Collected data entries:

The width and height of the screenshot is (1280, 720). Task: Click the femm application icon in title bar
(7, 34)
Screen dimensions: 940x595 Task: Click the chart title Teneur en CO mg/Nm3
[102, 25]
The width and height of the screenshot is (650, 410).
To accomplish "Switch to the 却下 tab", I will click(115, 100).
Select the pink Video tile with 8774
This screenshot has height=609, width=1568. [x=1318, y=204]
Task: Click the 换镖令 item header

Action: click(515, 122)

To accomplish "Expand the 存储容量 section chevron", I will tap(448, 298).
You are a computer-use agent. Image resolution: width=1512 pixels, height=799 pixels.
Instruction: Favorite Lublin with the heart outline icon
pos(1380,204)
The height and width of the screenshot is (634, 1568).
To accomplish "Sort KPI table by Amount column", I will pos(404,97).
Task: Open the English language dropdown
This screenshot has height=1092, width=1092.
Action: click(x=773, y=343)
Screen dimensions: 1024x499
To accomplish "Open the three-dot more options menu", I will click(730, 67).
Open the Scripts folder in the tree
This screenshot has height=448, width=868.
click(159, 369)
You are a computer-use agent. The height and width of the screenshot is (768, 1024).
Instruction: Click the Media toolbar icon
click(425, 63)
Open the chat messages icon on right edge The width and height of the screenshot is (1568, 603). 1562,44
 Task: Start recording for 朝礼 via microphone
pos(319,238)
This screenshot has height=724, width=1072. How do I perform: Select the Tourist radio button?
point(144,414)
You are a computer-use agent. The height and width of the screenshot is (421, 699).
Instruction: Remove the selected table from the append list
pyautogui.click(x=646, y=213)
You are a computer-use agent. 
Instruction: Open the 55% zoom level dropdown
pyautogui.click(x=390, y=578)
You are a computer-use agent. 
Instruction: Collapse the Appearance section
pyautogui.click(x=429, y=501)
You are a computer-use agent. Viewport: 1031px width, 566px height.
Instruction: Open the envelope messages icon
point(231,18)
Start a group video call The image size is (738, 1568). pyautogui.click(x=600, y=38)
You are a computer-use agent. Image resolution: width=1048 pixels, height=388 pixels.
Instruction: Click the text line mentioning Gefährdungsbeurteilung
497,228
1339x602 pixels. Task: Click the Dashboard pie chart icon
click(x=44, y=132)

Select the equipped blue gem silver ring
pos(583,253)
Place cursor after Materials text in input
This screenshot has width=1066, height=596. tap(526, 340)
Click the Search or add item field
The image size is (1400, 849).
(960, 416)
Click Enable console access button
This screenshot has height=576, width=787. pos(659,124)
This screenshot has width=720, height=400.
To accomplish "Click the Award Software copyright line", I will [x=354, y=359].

Task item => Repeat the data precisely, line by line.

Result of this task =>
The width and height of the screenshot is (1280, 720). Task: Click the femm application icon in title bar
(7, 34)
Screen dimensions: 940x595 Task: Click the chart title Teneur en CO mg/Nm3
[102, 25]
The width and height of the screenshot is (650, 410).
To accomplish "Switch to the 却下 tab", I will click(115, 100).
Select the pink Video tile with 8774
This screenshot has height=609, width=1568. [x=1318, y=204]
Task: Click the 换镖令 item header

Action: click(515, 122)

To accomplish "Expand the 存储容量 section chevron", I will tap(448, 298).
You are a computer-use agent. Image resolution: width=1512 pixels, height=799 pixels.
Instruction: Favorite Lublin with the heart outline icon
pos(1380,204)
The height and width of the screenshot is (634, 1568).
To accomplish "Sort KPI table by Amount column", I will pos(404,97).
Task: Open the English language dropdown
This screenshot has height=1092, width=1092.
Action: click(x=773, y=343)
Screen dimensions: 1024x499
To accomplish "Open the three-dot more options menu", I will click(730, 67).
Open the Scripts folder in the tree
This screenshot has height=448, width=868.
click(159, 369)
You are a computer-use agent. The height and width of the screenshot is (768, 1024).
Instruction: Click the Media toolbar icon
click(425, 63)
Open the chat messages icon on right edge The width and height of the screenshot is (1568, 603). 1562,44
 Task: Start recording for 朝礼 via microphone
pos(319,238)
This screenshot has height=724, width=1072. How do I perform: Select the Tourist radio button?
point(144,414)
You are a computer-use agent. The height and width of the screenshot is (421, 699).
Instruction: Remove the selected table from the append list
pyautogui.click(x=646, y=213)
You are a computer-use agent. 
Instruction: Open the 55% zoom level dropdown
pyautogui.click(x=390, y=578)
You are a computer-use agent. 
Instruction: Collapse the Appearance section
pyautogui.click(x=429, y=501)
You are a computer-use agent. Viewport: 1031px width, 566px height.
Instruction: Open the envelope messages icon
point(231,18)
Start a group video call The image size is (738, 1568). pyautogui.click(x=600, y=38)
You are a computer-use agent. Image resolution: width=1048 pixels, height=388 pixels.
Instruction: Click the text line mentioning Gefährdungsbeurteilung
497,228
1339x602 pixels. Task: Click the Dashboard pie chart icon
click(x=44, y=132)

Select the equipped blue gem silver ring
pos(583,253)
Place cursor after Materials text in input
This screenshot has width=1066, height=596. tap(526, 340)
Click the Search or add item field
The image size is (1400, 849).
(960, 416)
Click Enable console access button
This screenshot has height=576, width=787. pos(659,124)
This screenshot has width=720, height=400.
To accomplish "Click the Award Software copyright line", I will [x=354, y=359].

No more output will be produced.